Saved entries:

========================================================================

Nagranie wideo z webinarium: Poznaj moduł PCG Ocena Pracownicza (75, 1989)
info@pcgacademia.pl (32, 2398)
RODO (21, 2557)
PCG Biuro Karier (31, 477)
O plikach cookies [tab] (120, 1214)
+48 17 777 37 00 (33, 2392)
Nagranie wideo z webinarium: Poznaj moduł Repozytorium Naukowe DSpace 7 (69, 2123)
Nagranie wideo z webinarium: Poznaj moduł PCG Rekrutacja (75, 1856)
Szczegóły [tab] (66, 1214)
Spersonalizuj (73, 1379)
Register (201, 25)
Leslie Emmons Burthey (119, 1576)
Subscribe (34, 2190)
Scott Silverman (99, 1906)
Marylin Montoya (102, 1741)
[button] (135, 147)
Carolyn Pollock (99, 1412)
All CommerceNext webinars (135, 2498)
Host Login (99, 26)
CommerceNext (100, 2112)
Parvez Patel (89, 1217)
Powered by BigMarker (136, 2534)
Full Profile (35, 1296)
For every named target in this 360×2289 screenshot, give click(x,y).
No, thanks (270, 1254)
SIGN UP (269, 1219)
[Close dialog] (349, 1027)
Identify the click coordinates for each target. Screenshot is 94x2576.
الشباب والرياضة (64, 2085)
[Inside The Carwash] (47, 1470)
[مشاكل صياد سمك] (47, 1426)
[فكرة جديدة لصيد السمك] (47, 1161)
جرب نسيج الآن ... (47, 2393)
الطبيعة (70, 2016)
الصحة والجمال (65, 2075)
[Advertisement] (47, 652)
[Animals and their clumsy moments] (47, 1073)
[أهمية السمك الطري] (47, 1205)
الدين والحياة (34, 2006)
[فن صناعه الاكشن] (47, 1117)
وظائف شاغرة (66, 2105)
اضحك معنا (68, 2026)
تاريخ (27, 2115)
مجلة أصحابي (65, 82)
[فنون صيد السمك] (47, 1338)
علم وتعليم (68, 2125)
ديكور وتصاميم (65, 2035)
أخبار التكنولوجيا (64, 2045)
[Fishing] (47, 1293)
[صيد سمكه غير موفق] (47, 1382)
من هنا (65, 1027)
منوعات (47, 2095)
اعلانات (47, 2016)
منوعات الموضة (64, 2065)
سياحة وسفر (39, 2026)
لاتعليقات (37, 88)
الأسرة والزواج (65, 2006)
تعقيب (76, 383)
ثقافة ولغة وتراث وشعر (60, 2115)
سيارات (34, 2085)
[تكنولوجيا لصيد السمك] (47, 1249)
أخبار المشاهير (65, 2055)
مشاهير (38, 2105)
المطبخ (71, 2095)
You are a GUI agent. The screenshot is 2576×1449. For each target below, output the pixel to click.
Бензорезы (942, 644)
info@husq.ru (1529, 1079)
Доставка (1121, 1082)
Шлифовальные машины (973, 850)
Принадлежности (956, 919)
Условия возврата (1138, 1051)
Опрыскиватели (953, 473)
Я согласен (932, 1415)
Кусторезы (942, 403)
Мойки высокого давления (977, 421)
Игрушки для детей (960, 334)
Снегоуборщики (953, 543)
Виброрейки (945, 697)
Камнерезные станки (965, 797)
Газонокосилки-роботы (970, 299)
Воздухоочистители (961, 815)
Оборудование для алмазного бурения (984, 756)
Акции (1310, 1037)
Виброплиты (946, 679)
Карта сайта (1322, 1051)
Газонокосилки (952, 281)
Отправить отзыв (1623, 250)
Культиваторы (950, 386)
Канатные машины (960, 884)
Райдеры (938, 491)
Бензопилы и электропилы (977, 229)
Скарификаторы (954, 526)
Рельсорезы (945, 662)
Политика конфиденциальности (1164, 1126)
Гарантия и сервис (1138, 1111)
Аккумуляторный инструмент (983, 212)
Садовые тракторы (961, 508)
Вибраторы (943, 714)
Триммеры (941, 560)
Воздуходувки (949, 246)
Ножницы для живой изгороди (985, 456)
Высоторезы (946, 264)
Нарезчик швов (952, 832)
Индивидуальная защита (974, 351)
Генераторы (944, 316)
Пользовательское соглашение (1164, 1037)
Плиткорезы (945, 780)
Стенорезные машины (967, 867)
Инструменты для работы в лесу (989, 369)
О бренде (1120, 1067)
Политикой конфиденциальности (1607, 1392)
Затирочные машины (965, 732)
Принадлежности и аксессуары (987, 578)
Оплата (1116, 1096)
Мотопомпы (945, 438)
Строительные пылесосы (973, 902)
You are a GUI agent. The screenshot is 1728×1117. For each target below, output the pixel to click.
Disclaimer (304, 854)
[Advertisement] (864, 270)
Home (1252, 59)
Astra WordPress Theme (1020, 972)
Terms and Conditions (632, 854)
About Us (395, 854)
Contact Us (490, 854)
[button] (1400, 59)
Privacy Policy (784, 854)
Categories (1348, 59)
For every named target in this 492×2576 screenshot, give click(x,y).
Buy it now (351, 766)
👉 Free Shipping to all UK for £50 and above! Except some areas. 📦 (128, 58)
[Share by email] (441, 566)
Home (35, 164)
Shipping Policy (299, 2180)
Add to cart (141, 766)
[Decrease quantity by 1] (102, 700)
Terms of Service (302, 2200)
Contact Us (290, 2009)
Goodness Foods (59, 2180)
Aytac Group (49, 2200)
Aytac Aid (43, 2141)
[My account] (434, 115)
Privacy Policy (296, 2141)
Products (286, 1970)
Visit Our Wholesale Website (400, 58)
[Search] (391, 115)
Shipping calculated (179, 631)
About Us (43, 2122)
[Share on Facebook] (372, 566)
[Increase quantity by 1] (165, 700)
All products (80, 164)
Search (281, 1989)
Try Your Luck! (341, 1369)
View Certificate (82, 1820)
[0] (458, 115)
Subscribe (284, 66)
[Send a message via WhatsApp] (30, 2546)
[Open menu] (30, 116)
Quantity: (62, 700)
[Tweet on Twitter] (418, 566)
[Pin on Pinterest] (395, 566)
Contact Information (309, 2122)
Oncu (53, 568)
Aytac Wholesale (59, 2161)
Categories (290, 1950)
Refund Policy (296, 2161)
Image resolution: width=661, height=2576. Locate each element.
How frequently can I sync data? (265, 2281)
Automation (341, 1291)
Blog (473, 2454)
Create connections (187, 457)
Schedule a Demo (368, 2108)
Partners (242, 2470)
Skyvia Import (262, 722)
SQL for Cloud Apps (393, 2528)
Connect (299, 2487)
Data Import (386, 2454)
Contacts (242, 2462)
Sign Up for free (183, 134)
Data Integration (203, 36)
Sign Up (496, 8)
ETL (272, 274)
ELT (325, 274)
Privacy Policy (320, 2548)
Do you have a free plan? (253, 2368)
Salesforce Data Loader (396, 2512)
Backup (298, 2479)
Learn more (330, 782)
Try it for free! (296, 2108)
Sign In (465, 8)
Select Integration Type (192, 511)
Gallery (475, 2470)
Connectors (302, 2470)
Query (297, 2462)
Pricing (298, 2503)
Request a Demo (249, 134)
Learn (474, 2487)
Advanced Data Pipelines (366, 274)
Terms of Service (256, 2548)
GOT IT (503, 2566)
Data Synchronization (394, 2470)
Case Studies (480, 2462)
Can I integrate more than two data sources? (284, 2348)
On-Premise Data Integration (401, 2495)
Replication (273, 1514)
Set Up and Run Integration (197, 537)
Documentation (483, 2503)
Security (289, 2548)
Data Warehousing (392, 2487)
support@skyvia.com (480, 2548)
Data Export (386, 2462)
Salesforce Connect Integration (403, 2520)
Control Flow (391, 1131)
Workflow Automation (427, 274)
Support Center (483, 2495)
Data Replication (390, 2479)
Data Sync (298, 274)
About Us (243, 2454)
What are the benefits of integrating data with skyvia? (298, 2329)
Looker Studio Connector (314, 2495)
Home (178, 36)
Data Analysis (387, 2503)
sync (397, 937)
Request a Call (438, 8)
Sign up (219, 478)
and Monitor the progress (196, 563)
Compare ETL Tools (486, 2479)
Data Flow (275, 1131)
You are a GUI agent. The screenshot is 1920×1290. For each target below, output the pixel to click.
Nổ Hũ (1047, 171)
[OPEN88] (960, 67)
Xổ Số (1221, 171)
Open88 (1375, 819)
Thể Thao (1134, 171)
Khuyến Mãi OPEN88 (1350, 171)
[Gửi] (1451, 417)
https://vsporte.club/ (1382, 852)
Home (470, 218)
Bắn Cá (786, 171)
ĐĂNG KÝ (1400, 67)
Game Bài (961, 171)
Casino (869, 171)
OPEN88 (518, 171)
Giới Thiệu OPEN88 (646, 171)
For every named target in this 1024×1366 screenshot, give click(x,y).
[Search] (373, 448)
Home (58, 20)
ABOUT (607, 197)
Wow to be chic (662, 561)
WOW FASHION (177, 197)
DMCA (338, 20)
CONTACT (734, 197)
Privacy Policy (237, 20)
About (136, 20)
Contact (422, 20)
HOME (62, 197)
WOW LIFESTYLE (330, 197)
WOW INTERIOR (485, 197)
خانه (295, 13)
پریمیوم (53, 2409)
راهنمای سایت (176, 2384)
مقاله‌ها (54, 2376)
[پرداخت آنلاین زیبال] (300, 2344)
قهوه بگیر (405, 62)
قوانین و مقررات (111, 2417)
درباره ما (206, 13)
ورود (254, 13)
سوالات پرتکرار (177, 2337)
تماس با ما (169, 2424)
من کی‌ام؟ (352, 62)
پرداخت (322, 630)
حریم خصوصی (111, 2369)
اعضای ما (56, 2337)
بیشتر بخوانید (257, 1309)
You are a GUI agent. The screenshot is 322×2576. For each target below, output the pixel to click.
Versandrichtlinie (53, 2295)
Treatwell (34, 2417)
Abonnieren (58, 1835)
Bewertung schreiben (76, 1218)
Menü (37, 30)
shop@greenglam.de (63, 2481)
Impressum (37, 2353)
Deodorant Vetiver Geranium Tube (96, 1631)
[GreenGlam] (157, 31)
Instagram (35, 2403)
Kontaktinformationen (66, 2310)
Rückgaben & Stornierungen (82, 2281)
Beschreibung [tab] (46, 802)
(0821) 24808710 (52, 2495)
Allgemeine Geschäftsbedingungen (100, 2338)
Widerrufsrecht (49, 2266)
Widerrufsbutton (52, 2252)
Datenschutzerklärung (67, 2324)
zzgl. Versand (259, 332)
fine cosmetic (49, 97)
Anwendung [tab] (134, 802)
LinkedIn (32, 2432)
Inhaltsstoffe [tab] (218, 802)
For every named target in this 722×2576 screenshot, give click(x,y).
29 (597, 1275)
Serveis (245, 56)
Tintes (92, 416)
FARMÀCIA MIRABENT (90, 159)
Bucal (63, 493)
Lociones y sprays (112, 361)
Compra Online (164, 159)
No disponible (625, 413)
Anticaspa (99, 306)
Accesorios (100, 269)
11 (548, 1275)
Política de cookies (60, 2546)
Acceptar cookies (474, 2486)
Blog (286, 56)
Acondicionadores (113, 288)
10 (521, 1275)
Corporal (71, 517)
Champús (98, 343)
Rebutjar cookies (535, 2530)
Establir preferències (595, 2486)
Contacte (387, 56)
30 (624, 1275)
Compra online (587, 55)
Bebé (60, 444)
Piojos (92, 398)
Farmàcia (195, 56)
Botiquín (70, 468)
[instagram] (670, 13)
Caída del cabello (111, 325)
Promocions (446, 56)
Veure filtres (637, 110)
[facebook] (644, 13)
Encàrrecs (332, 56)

========================================================================

Aim of the task:
The required answer is the run of lines above, starting at the line with "Вибраторы (943, 714)" and ending at the line with "Строительные пылесосы (973, 902)", reproduced exactly with both ends.

Output for this exercise:
Вибраторы (943, 714)
Триммеры (941, 560)
Воздуходувки (949, 246)
Ножницы для живой изгороди (985, 456)
Высоторезы (946, 264)
Нарезчик швов (952, 832)
Индивидуальная защита (974, 351)
Генераторы (944, 316)
Пользовательское соглашение (1164, 1037)
Плиткорезы (945, 780)
Стенорезные машины (967, 867)
Инструменты для работы в лесу (989, 369)
О бренде (1120, 1067)
Политикой конфиденциальности (1607, 1392)
Затирочные машины (965, 732)
Принадлежности и аксессуары (987, 578)
Оплата (1116, 1096)
Мотопомпы (945, 438)
Строительные пылесосы (973, 902)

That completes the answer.